• [What is needed]: Please write out exactly the lines of the data below from the line holding "seven.md (1164, 2277)" through the line holding "FontFeature (21, 2253)", and leave out the rest.

• [Dataset entries]:

--- --- ---

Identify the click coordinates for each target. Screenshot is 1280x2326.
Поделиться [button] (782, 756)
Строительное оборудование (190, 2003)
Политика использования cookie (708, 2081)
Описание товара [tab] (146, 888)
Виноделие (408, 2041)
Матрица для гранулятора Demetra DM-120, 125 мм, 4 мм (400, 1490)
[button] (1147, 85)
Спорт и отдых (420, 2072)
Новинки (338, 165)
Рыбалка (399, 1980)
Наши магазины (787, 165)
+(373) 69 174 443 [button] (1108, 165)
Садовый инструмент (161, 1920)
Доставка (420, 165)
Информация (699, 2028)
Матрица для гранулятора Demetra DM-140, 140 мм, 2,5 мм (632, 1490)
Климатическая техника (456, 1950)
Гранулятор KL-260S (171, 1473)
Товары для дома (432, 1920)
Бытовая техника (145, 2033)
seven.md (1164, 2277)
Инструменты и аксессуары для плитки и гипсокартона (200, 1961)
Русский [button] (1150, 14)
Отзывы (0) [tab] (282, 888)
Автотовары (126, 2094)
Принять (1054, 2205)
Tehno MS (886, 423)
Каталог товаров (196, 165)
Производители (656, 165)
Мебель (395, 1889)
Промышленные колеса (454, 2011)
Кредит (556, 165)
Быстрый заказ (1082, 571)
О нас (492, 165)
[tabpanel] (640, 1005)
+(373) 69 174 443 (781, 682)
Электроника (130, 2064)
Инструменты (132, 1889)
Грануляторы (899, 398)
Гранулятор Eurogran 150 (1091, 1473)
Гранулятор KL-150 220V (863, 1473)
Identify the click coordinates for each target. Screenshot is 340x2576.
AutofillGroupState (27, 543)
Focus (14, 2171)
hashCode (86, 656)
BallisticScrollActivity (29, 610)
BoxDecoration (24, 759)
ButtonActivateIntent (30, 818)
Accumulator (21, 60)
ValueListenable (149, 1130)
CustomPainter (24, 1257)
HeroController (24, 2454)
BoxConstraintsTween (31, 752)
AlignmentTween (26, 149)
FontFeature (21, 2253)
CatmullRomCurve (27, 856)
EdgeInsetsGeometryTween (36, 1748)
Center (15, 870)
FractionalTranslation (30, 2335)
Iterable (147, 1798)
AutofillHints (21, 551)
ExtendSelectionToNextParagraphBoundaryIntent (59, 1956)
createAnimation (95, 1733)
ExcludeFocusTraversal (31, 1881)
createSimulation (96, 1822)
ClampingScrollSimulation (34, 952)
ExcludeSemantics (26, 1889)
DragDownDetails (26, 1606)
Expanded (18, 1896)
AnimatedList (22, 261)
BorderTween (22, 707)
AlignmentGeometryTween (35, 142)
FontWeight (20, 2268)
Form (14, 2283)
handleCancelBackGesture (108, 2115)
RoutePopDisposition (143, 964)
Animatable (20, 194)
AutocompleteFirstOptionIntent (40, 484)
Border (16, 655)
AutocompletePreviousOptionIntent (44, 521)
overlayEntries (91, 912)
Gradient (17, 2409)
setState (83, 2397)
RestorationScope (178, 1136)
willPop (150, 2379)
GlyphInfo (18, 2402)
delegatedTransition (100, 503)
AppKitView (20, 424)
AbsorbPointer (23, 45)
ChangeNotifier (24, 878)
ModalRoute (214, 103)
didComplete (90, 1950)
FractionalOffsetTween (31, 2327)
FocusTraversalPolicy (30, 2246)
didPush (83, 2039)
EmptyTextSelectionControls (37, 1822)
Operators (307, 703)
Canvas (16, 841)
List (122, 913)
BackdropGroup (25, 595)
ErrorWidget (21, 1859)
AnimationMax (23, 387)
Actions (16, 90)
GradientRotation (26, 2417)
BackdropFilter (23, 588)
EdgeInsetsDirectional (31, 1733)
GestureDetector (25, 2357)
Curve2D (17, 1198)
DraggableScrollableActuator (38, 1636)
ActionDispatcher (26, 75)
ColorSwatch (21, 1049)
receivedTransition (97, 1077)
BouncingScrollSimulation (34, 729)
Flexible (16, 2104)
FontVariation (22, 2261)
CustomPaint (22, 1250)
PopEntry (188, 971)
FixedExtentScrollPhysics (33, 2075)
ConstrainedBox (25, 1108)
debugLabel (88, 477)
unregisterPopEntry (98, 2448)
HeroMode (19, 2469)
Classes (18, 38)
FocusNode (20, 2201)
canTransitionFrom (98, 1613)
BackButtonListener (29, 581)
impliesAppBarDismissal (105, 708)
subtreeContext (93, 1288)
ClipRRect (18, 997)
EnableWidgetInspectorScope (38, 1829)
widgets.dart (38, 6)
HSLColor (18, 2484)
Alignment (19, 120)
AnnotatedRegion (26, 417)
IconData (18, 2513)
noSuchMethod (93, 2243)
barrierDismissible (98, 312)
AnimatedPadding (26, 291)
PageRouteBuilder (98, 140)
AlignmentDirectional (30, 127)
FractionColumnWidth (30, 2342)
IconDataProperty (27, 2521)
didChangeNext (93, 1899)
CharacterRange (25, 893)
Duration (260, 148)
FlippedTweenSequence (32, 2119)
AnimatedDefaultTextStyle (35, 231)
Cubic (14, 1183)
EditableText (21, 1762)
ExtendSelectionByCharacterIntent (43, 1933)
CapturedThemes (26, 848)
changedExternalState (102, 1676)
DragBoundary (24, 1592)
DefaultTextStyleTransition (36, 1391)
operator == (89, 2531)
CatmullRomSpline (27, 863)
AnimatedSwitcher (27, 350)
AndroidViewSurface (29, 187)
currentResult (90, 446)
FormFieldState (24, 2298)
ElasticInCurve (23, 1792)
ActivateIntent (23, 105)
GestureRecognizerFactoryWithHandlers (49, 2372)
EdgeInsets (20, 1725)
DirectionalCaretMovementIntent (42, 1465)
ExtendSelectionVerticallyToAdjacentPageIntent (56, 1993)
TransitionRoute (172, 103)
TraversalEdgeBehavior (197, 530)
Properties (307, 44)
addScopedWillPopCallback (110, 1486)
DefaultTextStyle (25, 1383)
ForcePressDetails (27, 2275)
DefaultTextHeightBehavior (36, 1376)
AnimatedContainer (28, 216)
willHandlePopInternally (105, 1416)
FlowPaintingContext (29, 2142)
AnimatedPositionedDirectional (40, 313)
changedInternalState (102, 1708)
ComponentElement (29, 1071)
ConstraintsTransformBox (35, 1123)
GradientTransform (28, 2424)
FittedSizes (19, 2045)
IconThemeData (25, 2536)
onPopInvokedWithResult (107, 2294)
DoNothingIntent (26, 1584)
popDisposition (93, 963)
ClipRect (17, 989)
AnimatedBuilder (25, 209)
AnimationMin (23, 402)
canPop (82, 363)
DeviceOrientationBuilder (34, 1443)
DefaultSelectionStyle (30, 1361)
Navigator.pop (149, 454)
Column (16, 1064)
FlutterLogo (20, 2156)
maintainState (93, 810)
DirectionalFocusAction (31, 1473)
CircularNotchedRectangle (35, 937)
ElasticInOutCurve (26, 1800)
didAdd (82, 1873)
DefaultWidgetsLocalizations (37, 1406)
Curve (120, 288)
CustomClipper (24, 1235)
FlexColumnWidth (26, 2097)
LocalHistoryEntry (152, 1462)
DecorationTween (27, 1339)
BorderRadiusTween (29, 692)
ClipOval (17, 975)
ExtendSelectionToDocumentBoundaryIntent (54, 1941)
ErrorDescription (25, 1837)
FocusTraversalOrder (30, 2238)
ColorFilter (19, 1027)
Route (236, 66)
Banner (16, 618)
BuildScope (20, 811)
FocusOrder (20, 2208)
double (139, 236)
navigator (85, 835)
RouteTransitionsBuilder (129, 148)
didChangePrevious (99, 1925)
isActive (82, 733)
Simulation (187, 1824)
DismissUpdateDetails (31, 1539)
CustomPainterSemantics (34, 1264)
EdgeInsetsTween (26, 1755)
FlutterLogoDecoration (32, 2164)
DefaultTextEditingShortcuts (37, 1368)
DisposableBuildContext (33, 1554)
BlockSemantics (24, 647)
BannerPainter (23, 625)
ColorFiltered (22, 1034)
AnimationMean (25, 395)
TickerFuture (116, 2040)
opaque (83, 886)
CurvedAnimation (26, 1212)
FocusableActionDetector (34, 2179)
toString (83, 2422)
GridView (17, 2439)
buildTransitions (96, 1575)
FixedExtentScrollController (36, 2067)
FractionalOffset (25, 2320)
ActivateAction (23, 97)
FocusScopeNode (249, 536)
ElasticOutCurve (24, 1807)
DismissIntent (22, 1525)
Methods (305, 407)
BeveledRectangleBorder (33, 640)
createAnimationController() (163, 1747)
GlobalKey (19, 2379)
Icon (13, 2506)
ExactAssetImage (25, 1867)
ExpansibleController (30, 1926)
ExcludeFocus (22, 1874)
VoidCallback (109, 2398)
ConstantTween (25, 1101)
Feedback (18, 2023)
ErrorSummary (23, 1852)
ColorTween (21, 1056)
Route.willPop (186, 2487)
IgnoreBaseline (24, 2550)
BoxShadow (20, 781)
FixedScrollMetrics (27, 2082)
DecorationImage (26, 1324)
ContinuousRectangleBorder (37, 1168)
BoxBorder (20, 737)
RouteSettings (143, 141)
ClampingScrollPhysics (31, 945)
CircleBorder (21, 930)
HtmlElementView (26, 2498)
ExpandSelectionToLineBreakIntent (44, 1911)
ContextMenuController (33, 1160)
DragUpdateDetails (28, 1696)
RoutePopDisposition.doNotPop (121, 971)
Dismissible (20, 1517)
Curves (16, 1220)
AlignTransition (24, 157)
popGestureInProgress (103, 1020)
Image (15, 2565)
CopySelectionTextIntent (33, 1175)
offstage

--- --- ---

• [Solution for this problem]:
seven.md (1164, 2277)
Инструменты и аксессуары для плитки и гипсокартона (200, 1961)
Русский [button] (1150, 14)
Отзывы (0) [tab] (282, 888)
Автотовары (126, 2094)
Принять (1054, 2205)
Tehno MS (886, 423)
Каталог товаров (196, 165)
Производители (656, 165)
Мебель (395, 1889)
Промышленные колеса (454, 2011)
Кредит (556, 165)
Быстрый заказ (1082, 571)
О нас (492, 165)
[tabpanel] (640, 1005)
+(373) 69 174 443 (781, 682)
Электроника (130, 2064)
Инструменты (132, 1889)
Грануляторы (899, 398)
Гранулятор Eurogran 150 (1091, 1473)
Гранулятор KL-150 220V (863, 1473)
Identify the click coordinates for each target. Screenshot is 340x2576.
AutofillGroupState (27, 543)
Focus (14, 2171)
hashCode (86, 656)
BallisticScrollActivity (29, 610)
BoxDecoration (24, 759)
ButtonActivateIntent (30, 818)
Accumulator (21, 60)
ValueListenable (149, 1130)
CustomPainter (24, 1257)
HeroController (24, 2454)
BoxConstraintsTween (31, 752)
AlignmentTween (26, 149)
FontFeature (21, 2253)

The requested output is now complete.